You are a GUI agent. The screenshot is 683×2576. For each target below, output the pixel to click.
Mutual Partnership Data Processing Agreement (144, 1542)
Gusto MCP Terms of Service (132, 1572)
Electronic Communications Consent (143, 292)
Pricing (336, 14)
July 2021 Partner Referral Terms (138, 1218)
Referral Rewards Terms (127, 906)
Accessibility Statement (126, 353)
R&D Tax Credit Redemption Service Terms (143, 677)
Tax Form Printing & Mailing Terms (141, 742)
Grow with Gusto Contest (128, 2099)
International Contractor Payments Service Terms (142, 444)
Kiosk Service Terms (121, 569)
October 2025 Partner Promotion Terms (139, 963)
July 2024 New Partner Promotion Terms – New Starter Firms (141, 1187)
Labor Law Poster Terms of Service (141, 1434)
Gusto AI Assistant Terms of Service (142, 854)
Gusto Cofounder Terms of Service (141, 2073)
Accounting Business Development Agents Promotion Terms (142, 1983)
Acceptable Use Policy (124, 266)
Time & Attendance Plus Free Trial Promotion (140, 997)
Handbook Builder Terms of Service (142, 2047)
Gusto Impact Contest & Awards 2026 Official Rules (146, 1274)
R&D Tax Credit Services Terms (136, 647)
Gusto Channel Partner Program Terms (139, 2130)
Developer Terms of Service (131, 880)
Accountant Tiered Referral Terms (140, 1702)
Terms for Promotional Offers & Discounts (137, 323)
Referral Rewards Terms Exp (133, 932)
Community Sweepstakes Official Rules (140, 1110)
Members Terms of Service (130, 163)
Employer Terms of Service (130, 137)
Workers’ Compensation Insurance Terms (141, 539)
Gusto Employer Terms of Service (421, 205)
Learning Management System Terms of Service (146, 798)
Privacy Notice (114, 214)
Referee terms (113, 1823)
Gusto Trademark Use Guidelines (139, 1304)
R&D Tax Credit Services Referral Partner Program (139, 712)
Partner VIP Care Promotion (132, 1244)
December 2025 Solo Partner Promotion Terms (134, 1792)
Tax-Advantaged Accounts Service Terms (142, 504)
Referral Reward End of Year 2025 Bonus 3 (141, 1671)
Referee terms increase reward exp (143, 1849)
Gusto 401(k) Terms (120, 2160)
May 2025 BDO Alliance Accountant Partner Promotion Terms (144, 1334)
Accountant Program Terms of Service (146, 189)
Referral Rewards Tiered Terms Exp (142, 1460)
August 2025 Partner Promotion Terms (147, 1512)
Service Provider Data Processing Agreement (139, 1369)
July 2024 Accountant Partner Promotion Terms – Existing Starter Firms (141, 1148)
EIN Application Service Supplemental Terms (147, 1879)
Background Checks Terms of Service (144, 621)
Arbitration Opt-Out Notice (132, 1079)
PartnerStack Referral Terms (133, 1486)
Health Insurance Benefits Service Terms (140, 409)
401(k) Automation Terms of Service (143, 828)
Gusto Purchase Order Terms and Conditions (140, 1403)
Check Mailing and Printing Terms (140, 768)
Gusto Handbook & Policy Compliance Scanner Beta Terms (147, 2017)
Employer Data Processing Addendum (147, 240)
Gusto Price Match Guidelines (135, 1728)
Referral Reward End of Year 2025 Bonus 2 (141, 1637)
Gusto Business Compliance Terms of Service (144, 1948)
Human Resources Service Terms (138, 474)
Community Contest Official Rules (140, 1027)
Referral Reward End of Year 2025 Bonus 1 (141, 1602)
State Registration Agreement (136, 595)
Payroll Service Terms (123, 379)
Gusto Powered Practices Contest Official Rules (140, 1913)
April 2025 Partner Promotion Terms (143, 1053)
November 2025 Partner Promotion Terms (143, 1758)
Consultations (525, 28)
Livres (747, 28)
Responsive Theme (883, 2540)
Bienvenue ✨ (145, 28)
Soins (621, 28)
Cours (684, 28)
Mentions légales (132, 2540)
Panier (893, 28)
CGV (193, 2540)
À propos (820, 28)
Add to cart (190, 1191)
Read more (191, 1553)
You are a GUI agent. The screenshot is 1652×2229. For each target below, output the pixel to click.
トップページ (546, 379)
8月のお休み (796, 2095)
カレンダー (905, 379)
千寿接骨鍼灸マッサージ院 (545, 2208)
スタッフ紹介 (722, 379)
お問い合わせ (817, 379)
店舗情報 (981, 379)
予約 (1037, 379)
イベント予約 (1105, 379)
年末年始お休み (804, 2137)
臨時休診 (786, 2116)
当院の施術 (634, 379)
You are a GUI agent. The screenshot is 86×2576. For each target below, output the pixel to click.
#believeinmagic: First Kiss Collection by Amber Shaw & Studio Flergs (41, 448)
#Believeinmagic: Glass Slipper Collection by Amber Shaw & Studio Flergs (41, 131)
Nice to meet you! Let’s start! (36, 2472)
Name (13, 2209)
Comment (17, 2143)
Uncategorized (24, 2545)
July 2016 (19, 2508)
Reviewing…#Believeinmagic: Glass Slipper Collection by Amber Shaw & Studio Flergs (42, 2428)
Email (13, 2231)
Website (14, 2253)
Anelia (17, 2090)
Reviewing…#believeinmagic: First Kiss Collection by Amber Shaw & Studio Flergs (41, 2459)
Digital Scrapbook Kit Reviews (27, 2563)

════════════════

— Task objective —
Your answer must be the records above, repeated exactly.

— Answer to this task —
You are a GUI agent. The screenshot is 683×2576. For each target below, output the pixel to click.
Mutual Partnership Data Processing Agreement (144, 1542)
Gusto MCP Terms of Service (132, 1572)
Electronic Communications Consent (143, 292)
Pricing (336, 14)
July 2021 Partner Referral Terms (138, 1218)
Referral Rewards Terms (127, 906)
Accessibility Statement (126, 353)
R&D Tax Credit Redemption Service Terms (143, 677)
Tax Form Printing & Mailing Terms (141, 742)
Grow with Gusto Contest (128, 2099)
International Contractor Payments Service Terms (142, 444)
Kiosk Service Terms (121, 569)
October 2025 Partner Promotion Terms (139, 963)
July 2024 New Partner Promotion Terms – New Starter Firms (141, 1187)
Labor Law Poster Terms of Service (141, 1434)
Gusto AI Assistant Terms of Service (142, 854)
Gusto Cofounder Terms of Service (141, 2073)
Accounting Business Development Agents Promotion Terms (142, 1983)
Acceptable Use Policy (124, 266)
Time & Attendance Plus Free Trial Promotion (140, 997)
Handbook Builder Terms of Service (142, 2047)
Gusto Impact Contest & Awards 2026 Official Rules (146, 1274)
R&D Tax Credit Services Terms (136, 647)
Gusto Channel Partner Program Terms (139, 2130)
Developer Terms of Service (131, 880)
Accountant Tiered Referral Terms (140, 1702)
Terms for Promotional Offers & Discounts (137, 323)
Referral Rewards Terms Exp (133, 932)
Community Sweepstakes Official Rules (140, 1110)
Members Terms of Service (130, 163)
Employer Terms of Service (130, 137)
Workers’ Compensation Insurance Terms (141, 539)
Gusto Employer Terms of Service (421, 205)
Learning Management System Terms of Service (146, 798)
Privacy Notice (114, 214)
Referee terms (113, 1823)
Gusto Trademark Use Guidelines (139, 1304)
R&D Tax Credit Services Referral Partner Program (139, 712)
Partner VIP Care Promotion (132, 1244)
December 2025 Solo Partner Promotion Terms (134, 1792)
Tax-Advantaged Accounts Service Terms (142, 504)
Referral Reward End of Year 2025 Bonus 3 (141, 1671)
Referee terms increase reward exp (143, 1849)
Gusto 401(k) Terms (120, 2160)
May 2025 BDO Alliance Accountant Partner Promotion Terms (144, 1334)
Accountant Program Terms of Service (146, 189)
Referral Rewards Tiered Terms Exp (142, 1460)
August 2025 Partner Promotion Terms (147, 1512)
Service Provider Data Processing Agreement (139, 1369)
July 2024 Accountant Partner Promotion Terms – Existing Starter Firms (141, 1148)
EIN Application Service Supplemental Terms (147, 1879)
Background Checks Terms of Service (144, 621)
Arbitration Opt-Out Notice (132, 1079)
PartnerStack Referral Terms (133, 1486)
Health Insurance Benefits Service Terms (140, 409)
401(k) Automation Terms of Service (143, 828)
Gusto Purchase Order Terms and Conditions (140, 1403)
Check Mailing and Printing Terms (140, 768)
Gusto Handbook & Policy Compliance Scanner Beta Terms (147, 2017)
Employer Data Processing Addendum (147, 240)
Gusto Price Match Guidelines (135, 1728)
Referral Reward End of Year 2025 Bonus 2 (141, 1637)
Gusto Business Compliance Terms of Service (144, 1948)
Human Resources Service Terms (138, 474)
Community Contest Official Rules (140, 1027)
Referral Reward End of Year 2025 Bonus 1 (141, 1602)
State Registration Agreement (136, 595)
Payroll Service Terms (123, 379)
Gusto Powered Practices Contest Official Rules (140, 1913)
April 2025 Partner Promotion Terms (143, 1053)
November 2025 Partner Promotion Terms (143, 1758)
Consultations (525, 28)
Livres (747, 28)
Responsive Theme (883, 2540)
Bienvenue ✨ (145, 28)
Soins (621, 28)
Cours (684, 28)
Mentions légales (132, 2540)
Panier (893, 28)
CGV (193, 2540)
À propos (820, 28)
Add to cart (190, 1191)
Read more (191, 1553)
You are a GUI agent. The screenshot is 1652×2229. For each target below, output the pixel to click.
トップページ (546, 379)
8月のお休み (796, 2095)
カレンダー (905, 379)
千寿接骨鍼灸マッサージ院 (545, 2208)
スタッフ紹介 (722, 379)
お問い合わせ (817, 379)
店舗情報 (981, 379)
予約 (1037, 379)
イベント予約 (1105, 379)
年末年始お休み (804, 2137)
臨時休診 (786, 2116)
当院の施術 (634, 379)
You are a GUI agent. The screenshot is 86×2576. For each target below, output the pixel to click.
#believeinmagic: First Kiss Collection by Amber Shaw & Studio Flergs (41, 448)
#Believeinmagic: Glass Slipper Collection by Amber Shaw & Studio Flergs (41, 131)
Nice to meet you! Let’s start! (36, 2472)
Name (13, 2209)
Comment (17, 2143)
Uncategorized (24, 2545)
July 2016 (19, 2508)
Reviewing…#Believeinmagic: Glass Slipper Collection by Amber Shaw & Studio Flergs (42, 2428)
Email (13, 2231)
Website (14, 2253)
Anelia (17, 2090)
Reviewing…#believeinmagic: First Kiss Collection by Amber Shaw & Studio Flergs (41, 2459)
Digital Scrapbook Kit Reviews (27, 2563)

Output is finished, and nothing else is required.